Devido as crises de riso, não percebi o quão perto estava de Maxon, e quando me dei conta, já estava meio que deitava em seu peito. Ele não se movimentou para que eu saísse de lá. Nem eu. O mais estranho era que o clima ainda não havia ficado pesado. Era como se nós dois estivéssemos acostumados a fazer aquilo o tempo todo. Definitivamente eu precisava tomar uma ou duas horas do meu tempo para tentar entender a conexão que havia entre mim e Maxon.
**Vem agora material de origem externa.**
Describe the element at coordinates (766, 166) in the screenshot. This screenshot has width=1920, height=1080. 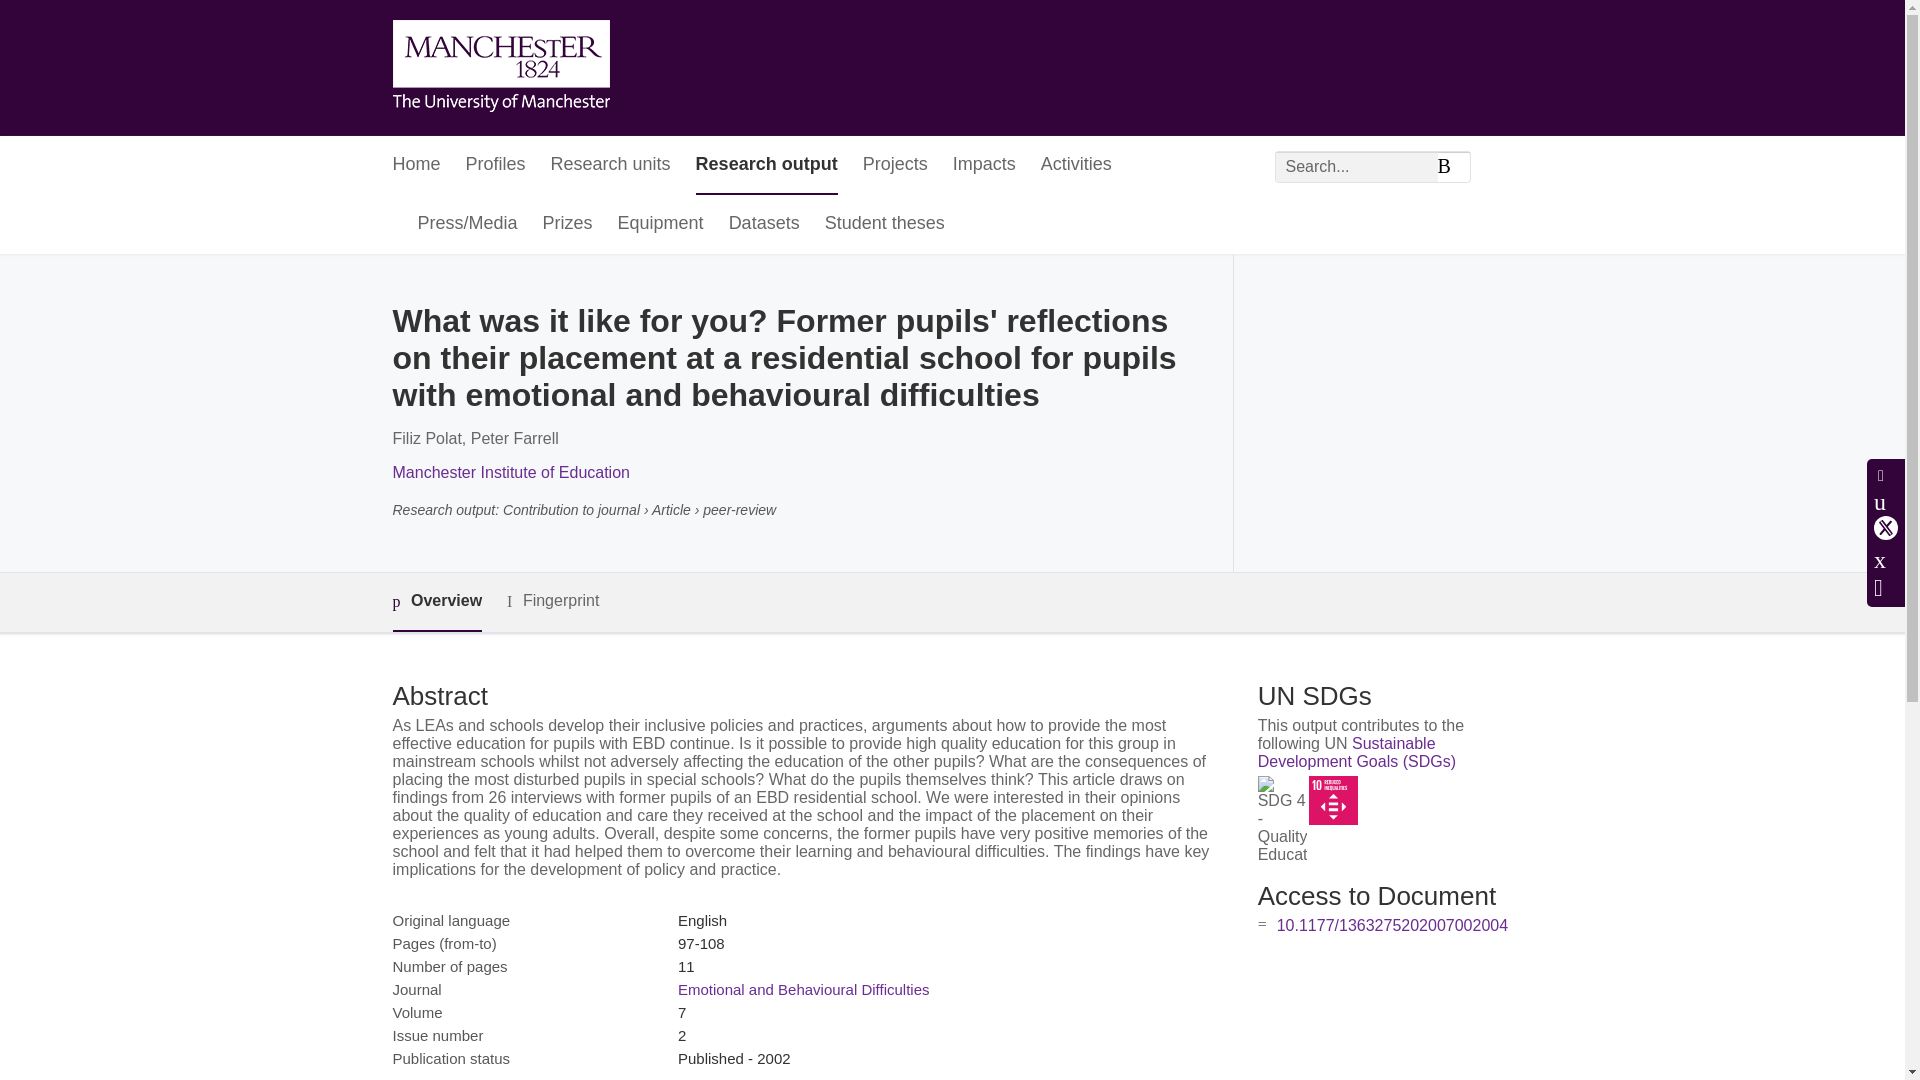
I see `Research output` at that location.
- Minha mãe ama cantar. – Ele disse, de repete. – Eu me lembro de quando era criança, cada vez que ela me colocava para dormir, era um show diferente. – Eu ri pelo nariz, enquanto a mão esquerda de Maxon passeava sobre as minhas costas preguiçosamente.
- Não consigo imaginar sua mãe fingindo ser uma estrela do rock, Maxon. Desculpe. – Eu disse, divertidamente. Não conseguia ver seu rosto, mas sabia que ele sorria.
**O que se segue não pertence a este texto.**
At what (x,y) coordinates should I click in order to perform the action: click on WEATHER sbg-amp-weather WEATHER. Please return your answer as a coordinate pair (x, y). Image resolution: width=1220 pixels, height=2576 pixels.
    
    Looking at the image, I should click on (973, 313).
- Oh, você precisa pedir a ela para cantar “It’s Time” uma hora ou outra.
- Eu prometo que vou – Disse, antes de rir novamente.
- Mas a minha preferida era “Life is Beautiful. ” Na verdade, acho que ainda é. – A mão dele desfez meu coque, e começou a passear pelas madeixas ruivas.
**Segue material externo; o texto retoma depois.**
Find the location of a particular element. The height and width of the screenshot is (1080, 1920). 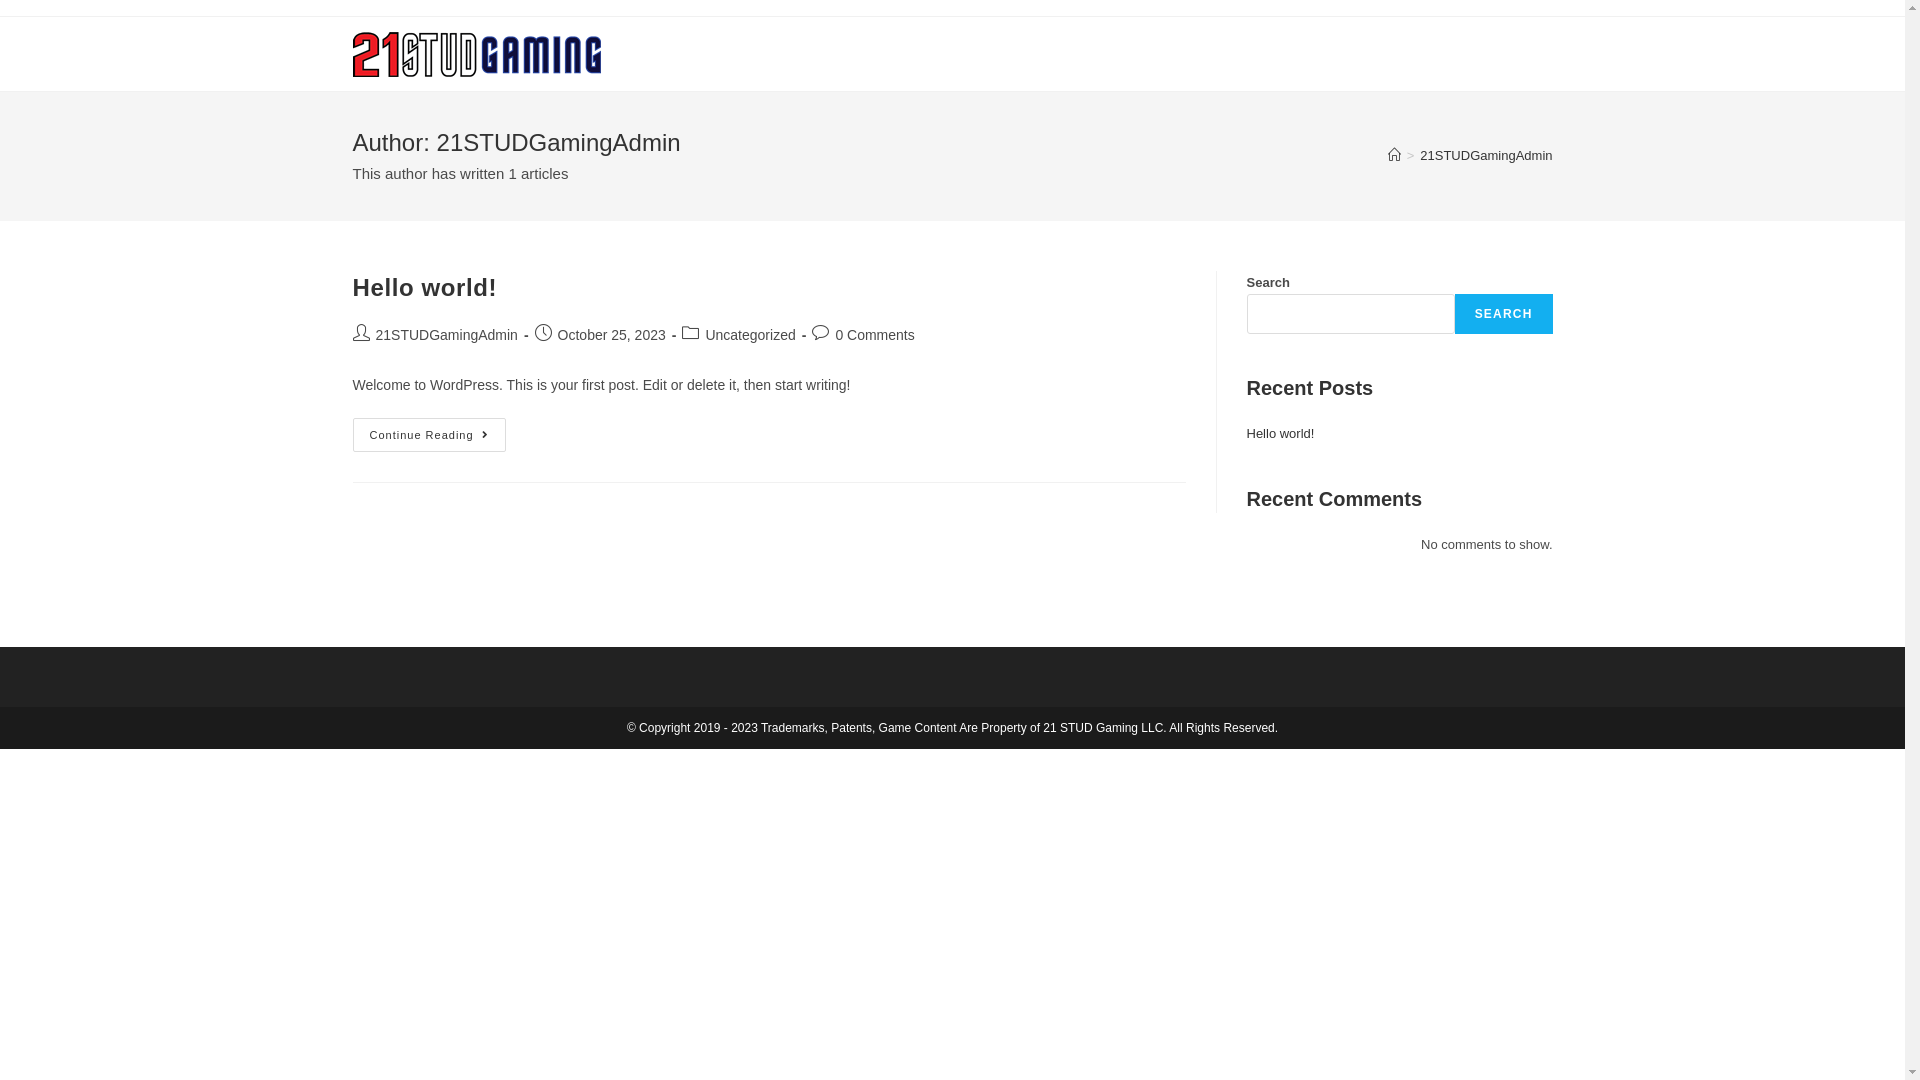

- Acho que não conheço essa. – Minha mão esquerda repousava no peito dele, e nenhum de nós parecia se importar com tamanha proximidade.
- É uma música bem lenta. – Disse ele – daquelas que se encaixaria perfeitamente em um daqueles filmes de romance.
Meus olhos começavam a ficar pesados, finalmente.
- É mesmo? – Balbuciei.
- Aham. – Ele respondeu. Em seguida, começou a cantar a letra baixinho. - Life is Beautiful,
We live until we die
When you run into my arms
We steal a perfect moment
Let the monsters see you smile
Let them see you smiling
Do I hold you too tightly?
When will the hurt kick in?
Life is Beautiful.......
O queixo de Maxon estava encostado no topo da minha cabeça, e sua voz rouca, porém suave, em conjunto com sua mão em meu cabelo me proporcionaram um ambiente delicioso, e foi impossível não fechar os olhos. Enquanto o ouvia cantar, imaginava passos de dança que combinariam com a melodia, e milhares de filmes românticos em que ela poderia ser usada. Com o tempo, os pensamentos foram se tornando mais difusos, e minha respiração mais calma, mesmo com a presença da corrente elétrica. Eu nem percebi quando peguei no sono.